GSA Annual Meeting in Seattle, Washington, USA - 2017

Paper No. 29-3
Presentation Time: 8:35 AM

GEOLOGY OF THE NEW MADRID SEISMIC ZONE REGION OF THE CENTRAL UNITED STATES REVEALS SLEEPING GIANTS


VAN ARSDALE, Roy B., Earth Sciences, University of Memphis, 235 Johnson Hall, Memphis, TN 38152, rvanrsdl@memphis.edu

New Madrid seismicity is occurring along reactivated basement faults within a small portion of the Cambrian Reelfoot rift. Peripheral to the seismic zone are major rift faults that have Quaternary displacement but are aseismic or have minor seismicity. These include the eastern and western margins of the Reelfoot rift, Charleston uplift, Joiner Ridge, Crowley’s ridge, Beedeville graben, and the Meeman-Shelby horst. All of these have less than 30 m of vertical Quaternary displacement, thus suggesting an uplift limit on individual faults. Contemporary right lateral simple shear across the N45E trending Reelfoot rift, due to plate tectonic forces, appears to be the principal driving force responsible for fault movement. Various triggering mechanisms have been proposed for Quaternary activation of the Reelfoot rift faults including Quaternary erosional entrenchment by the ancestral Mississippi River system and its alteration of the local stress regime. Current research indicates that entrenchment of the ancestral Mississippi River was more recent and more extreme than previously recognized. Perhaps as much as 120 m of sediment has been removed from above much of the Reelfoot rift within the last 3 Ma due primarily to sea level decline. Thirty meters of that denudation appears to have occurred within the last 20 ka from atop the most seismically active structures of the Reelfoot rift.
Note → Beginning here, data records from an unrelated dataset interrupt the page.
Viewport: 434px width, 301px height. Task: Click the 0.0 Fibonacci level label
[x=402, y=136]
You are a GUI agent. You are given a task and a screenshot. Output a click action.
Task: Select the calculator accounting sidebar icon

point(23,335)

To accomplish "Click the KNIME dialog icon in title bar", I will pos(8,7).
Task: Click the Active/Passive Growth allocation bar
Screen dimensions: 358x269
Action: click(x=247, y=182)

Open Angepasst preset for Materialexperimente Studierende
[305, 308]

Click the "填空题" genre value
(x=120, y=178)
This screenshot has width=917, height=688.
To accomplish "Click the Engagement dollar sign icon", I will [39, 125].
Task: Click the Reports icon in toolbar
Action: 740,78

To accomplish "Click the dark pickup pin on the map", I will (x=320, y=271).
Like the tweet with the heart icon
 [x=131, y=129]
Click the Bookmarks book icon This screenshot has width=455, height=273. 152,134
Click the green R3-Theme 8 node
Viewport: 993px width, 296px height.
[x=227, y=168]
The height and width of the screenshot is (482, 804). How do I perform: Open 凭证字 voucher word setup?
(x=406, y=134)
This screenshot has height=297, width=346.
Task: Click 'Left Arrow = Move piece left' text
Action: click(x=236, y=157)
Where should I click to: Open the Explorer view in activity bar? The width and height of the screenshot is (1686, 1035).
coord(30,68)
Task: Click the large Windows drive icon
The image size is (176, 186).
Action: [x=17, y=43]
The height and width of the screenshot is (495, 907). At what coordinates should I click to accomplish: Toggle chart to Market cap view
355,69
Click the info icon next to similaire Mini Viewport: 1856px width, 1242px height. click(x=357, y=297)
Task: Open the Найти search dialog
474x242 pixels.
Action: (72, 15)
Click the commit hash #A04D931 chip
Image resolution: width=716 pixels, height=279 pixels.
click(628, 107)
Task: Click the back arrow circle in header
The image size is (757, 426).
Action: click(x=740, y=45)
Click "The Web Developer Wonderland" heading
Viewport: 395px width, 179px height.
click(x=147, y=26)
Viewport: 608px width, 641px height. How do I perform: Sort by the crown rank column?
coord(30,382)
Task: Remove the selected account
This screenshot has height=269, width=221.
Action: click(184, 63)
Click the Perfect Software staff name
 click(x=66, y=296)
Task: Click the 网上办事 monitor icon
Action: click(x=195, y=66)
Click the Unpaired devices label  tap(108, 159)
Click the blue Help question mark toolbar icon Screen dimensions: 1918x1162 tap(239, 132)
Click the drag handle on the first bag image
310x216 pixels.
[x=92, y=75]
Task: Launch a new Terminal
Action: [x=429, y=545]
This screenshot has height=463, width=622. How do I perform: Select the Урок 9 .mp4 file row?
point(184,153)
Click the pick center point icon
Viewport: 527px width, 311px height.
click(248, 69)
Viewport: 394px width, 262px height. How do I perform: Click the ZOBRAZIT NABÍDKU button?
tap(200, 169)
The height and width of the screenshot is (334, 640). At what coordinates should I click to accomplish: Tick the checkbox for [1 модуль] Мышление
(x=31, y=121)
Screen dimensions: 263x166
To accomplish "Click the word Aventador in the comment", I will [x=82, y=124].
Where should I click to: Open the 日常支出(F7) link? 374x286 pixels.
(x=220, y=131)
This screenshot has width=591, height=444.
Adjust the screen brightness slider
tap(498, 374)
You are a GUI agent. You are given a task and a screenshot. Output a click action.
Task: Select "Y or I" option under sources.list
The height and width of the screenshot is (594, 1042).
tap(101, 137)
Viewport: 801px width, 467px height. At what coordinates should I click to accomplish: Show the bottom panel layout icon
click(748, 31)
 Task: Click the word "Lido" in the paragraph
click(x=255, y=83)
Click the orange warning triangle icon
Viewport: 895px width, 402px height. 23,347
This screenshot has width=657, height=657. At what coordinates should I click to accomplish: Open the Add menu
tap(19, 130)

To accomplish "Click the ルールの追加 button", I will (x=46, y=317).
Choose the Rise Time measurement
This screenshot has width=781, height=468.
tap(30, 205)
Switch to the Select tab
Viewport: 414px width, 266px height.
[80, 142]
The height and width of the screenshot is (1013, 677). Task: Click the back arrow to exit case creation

The 30 m of sediment erosion occurred when the Mississippi River migrated eastward during the past 20 ka thereby erosionally shifting the Mississippi River bluffs ~50 km eastward to its current position. This rapid lateral migration and resultant erosion probably occurred during extreme floods as the Wisconsinan ice sheet melted. Our current structure and geomorphic evolution models may permit kinematic modeling of the Reelfoot rift faults.